広瀬川歩記130
食べること
広瀬川の心地よい水音は何日も続くものではない。相当降っても増水からほんの2,3日で流路は元の細いものになり、名残水とでも呼びたくなるような水たまりが河川域に点在することになる。
そこに1羽のダイサギを見つけた。
岩陰で素早く首を伸ばすダイサギ。
顔を上げてみれば、口には魚が。
咥え直して天を向き、喉に通していく。満足げに次の”名残水”に向かう。
小さな水たまりで逃げ惑う小魚。それを許さない鳥。命を確実に奪うことで命を繋ぐ非情。
緊張感が私を包む。
不意に「食レポ」「グルメ」「こだわりの逸品」「カリスマシェフ」そしてついには「食糧自給率」まで浮かんでくる。そして「本当にいいのか」という声まで。
広瀬川歩記129
川の音が聞こえる
待っていた梅がようやく命を伝え始めた。向こうの小川はさらさらと囁くようだ。
今日は寒い。
だが2,3日前の雨で川は潤い、どこを歩いても川の音楽が聞こえる。
音は違う。岩にぶつかる音。段差を滑り落ちる音。せせらぐ音。
そうした一つ一つが川の表情で、ぼくは素人でもやっぱり写真に収めたい。川音って本当に心地よいから。
広瀬川歩記128
こんな日は
先日、うららかな日差しに春を感じますと書いたばかりなのに、そして何よりもチョウを見たことを写真とともに紹介したのに、今日、雪が吹雪くように荒れ、風が乱舞してチョウはどうなったことかと思いをはせる日になった。
そんな日は、煩わしいことが胸に突き刺さる。最近特に政治を中心に日本人の劣化を憂えたくなることが多いのに、今日、ニュースに出てきた河野大臣の言葉に、それはそれは愕然としてしまった。
「国民に理解してもらうことが大切」というこの大臣、今日のテレビでは「ワクチンのベネフィットとリスク」について云々と言っていた。
その言葉は自然に口をついたのだろうか、教養を見せびらかしたかったのだろうか、国際人であると主張したかったのだろうか。
だが、「リスク」はともかく「ベネフィット」を理解できる国民はどれほどいるのだろうか。
広瀬川歩記127
どっちを書こうか
昨日、大きな地震があった。夜11時7分。
もう寝ていたが、揺れを感じて目が覚めたらしい。私が目を覚ますぐらいだから、大きい。そして長い。地震の嫌いなところは、だんだん揺れがひどくなっていくところだが、これは不躾なほど盛り上がっていく。恐い。
テレビをつけに入ったリビングでは、ガラスケース内のグラスがいくつも割れている。金魚のケースからは相当量の水が飛び出している。

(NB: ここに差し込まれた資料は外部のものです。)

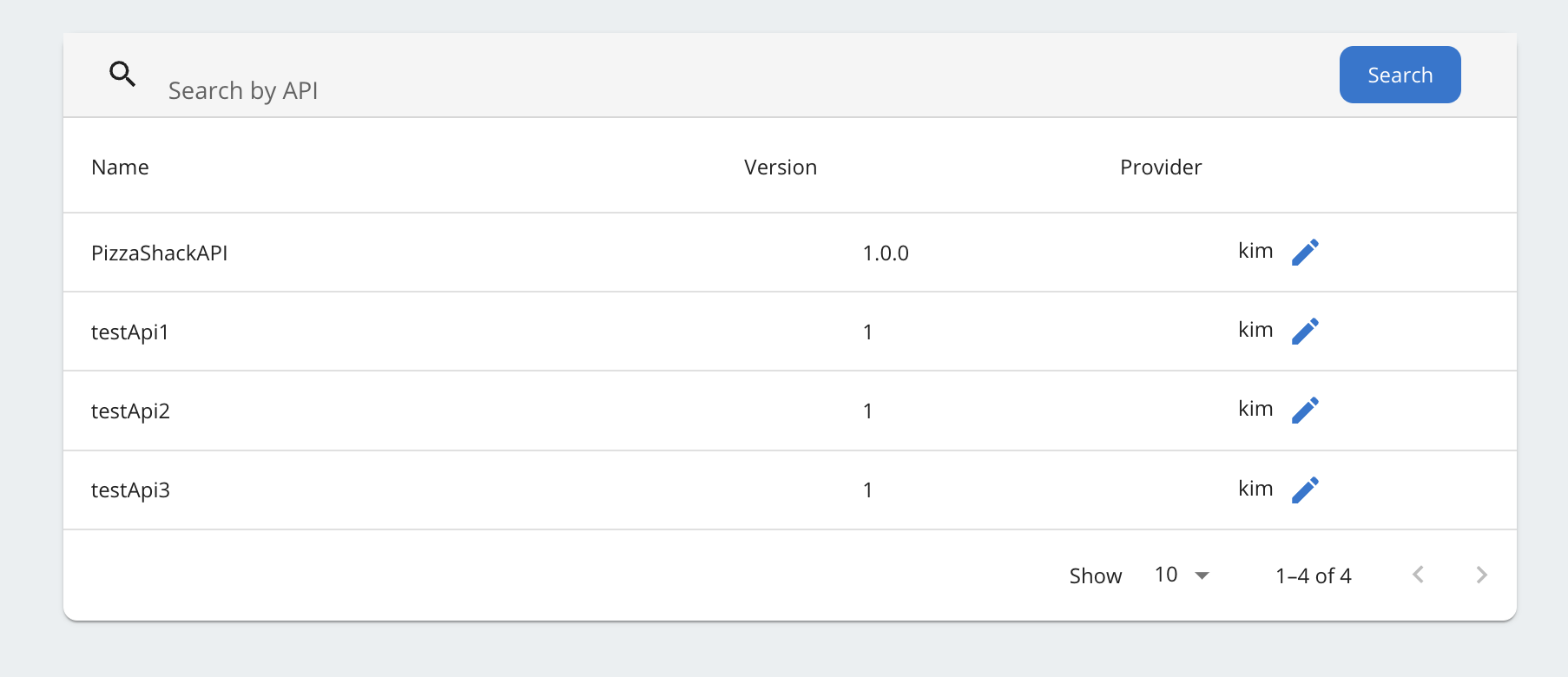Click provider kim in PizzaShackAPI row

point(1255,252)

10年前の震災の余震だって。これでも余震かよ!妙に腹が立つ。
今日、広瀬川の崖はどうかな、と見に行ってみた。
上の方が...?...
ほぼ1年前の写真で照合。
どう?角度は違うけれど、崩れが進んだ様子は分かるよね。
と、まあ、昨日の大規模地震を題材にしようと考えていたんだけれど、この写真をトリに行った時、思いがけないものを見つけた。
それがこれ。
キタテハだと思うのだけれど、蝶が舞っているのを見てしまいました。
それほど昨日、今日と暖かい。でも明日からまた冬に舞い戻るとか。
フライイング気味のチョウよ。花も見当たらない中、頑張って生きるのだぞ。
広瀬川歩記126
春よ、来い
昔、雪の第三京浜を走っている時に、後ろから猛スピードで近づいてきたトラックを避けようとブレーキを踏んだ途端、見事にスリップして中央分離帯にぶつかったことがある。
それ以来、雪の運転はトラウマ。
今シーズンは雪が多い。にもかかわらず暖かい日も多い。それが雪の翌日であったりすると、もう私は嘆息するしかない。
今日は、昨日とあまり変わらず8℃前後。しかし昨日と違って風がない。その分、暖かい。土・日はもっと暖かい予想だが、そんなに気温が高いと、クマが出てくる。しかも子連れ母熊だったらどうしよう。
その前に山に行かなきゃあ。だが山道に雪は残っているはず。登る自信はない。
かくて今日も無意味に時は過ぎていく。悶々とする老人を閉じ込めて。